🤖 AI Summary
This work addresses the lack of theoretical guarantees in existing contrastive learning methods regarding the coverage of semantic feature spaces, which often struggle to simultaneously ensure inclusion of positive samples and exclusion of negative ones. To this end, the authors introduce conformal prediction into contrastive learning and propose a learnable generalized multi-norm constrained minimum-volume enclosing set. By using volume minimization as a surrogate objective for negative-sample exclusion, the method operates effectively without requiring explicit negative pairs while inheriting the distribution-free coverage guarantees of conformal prediction.
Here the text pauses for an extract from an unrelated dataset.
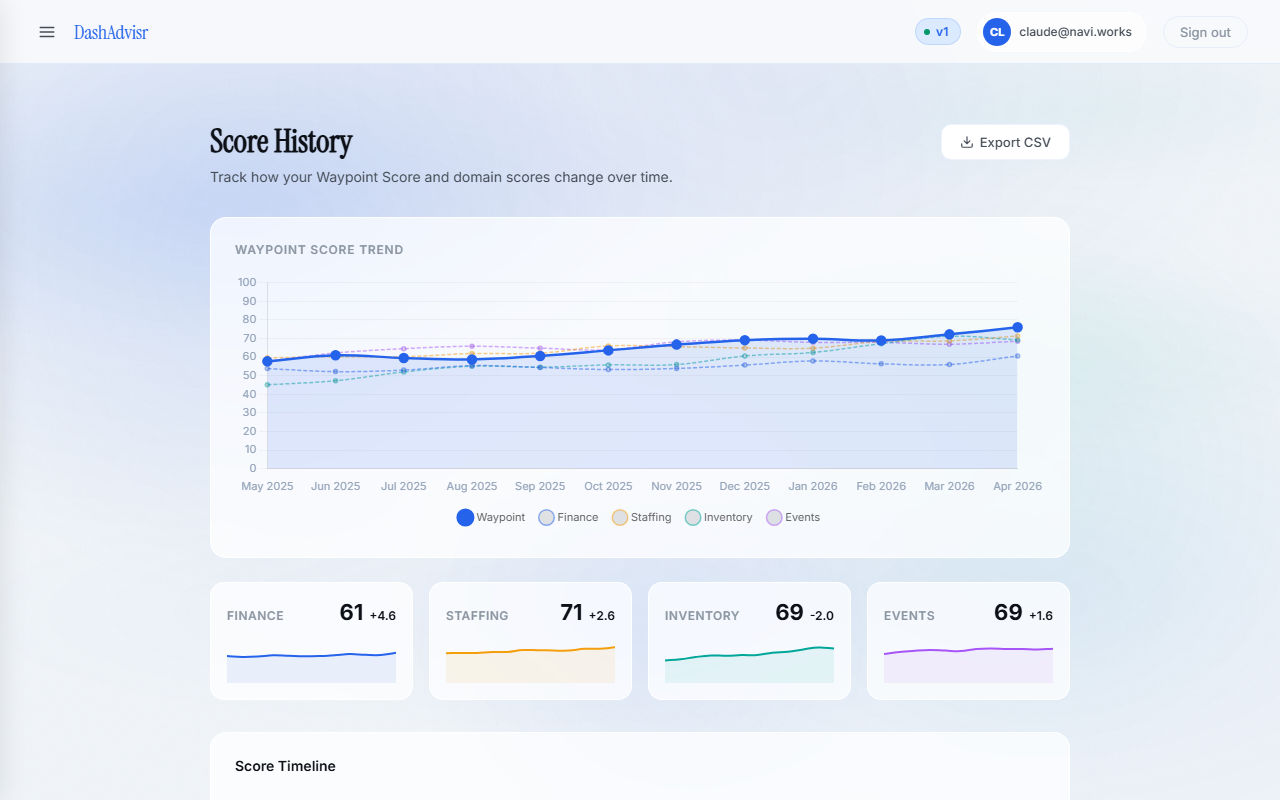This screenshot has height=800, width=1280.
Task: Hide the Staffing line via its legend entry
Action: coord(641,517)
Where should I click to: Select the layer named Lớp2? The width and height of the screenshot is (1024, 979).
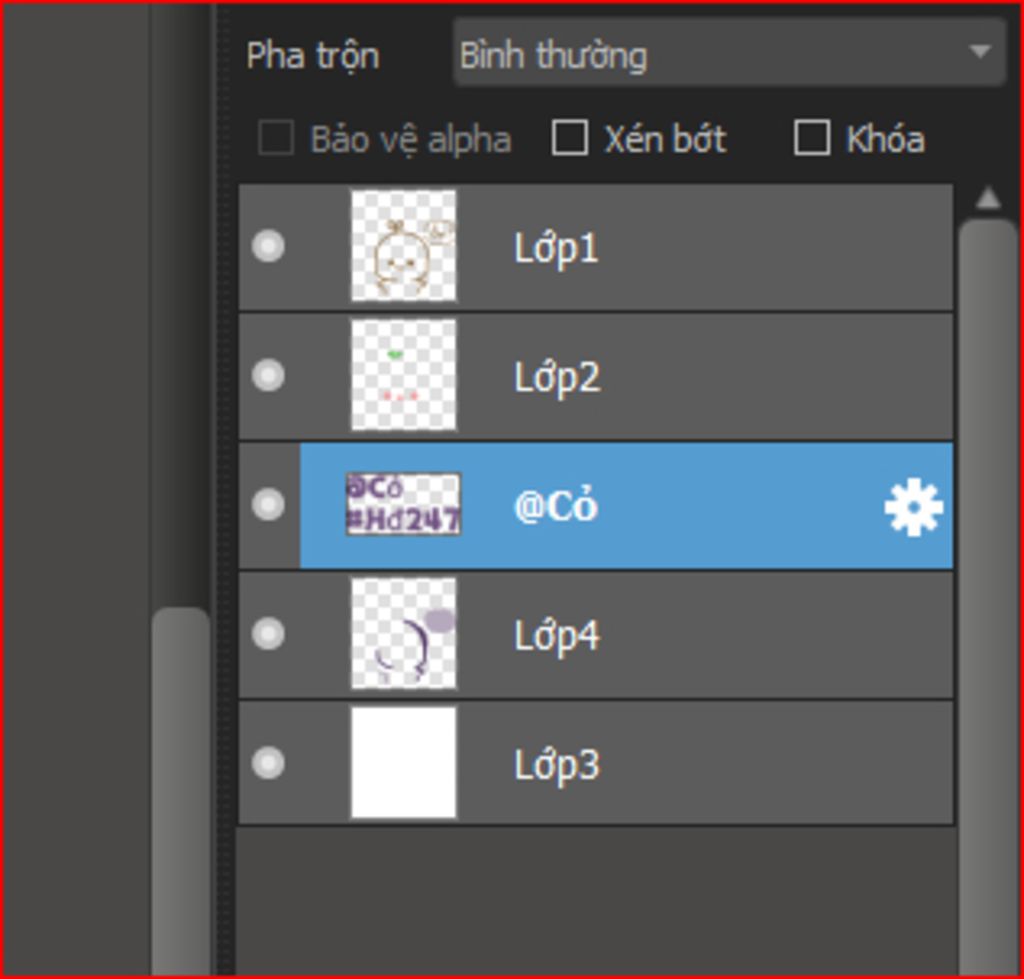pos(556,377)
Experiments demonstrate that the proposed approach significantly outperforms standard distance-based conformal baselines on both synthetic and real-world image datasets, achieving a superior trade-off between positive-sample coverage and negative-sample exclusion.
📝 Abstract
Contrastive learning produces coherent semantic feature embeddings by encouraging positive samples to cluster closely while separating negative samples. However, existing contrastive learning methods lack principled guarantees on coverage within the semantic feature space. We extend conformal prediction to this setting by introducing minimum-volume covering sets equipped with learnable generalized multi-norm constraints. We propose a method that constructs conformal sets guaranteeing user-specified coverage of positive samples while maximizing negative sample exclusion. We establish theoretically that volume minimization serves as a proxy for negative exclusion, enabling our approach to operate effectively even when negative pairs are unavailable. The positive inclusion guarantee inherits the distribution-free coverage property of conformal prediction, while negative exclusion is maximized through learned set geometry optimized on a held-out training split. Experiments on simulated and real-world image datasets demonstrate improved inclusion-exclusion trade-offs compared to standard distance-based conformal baselines.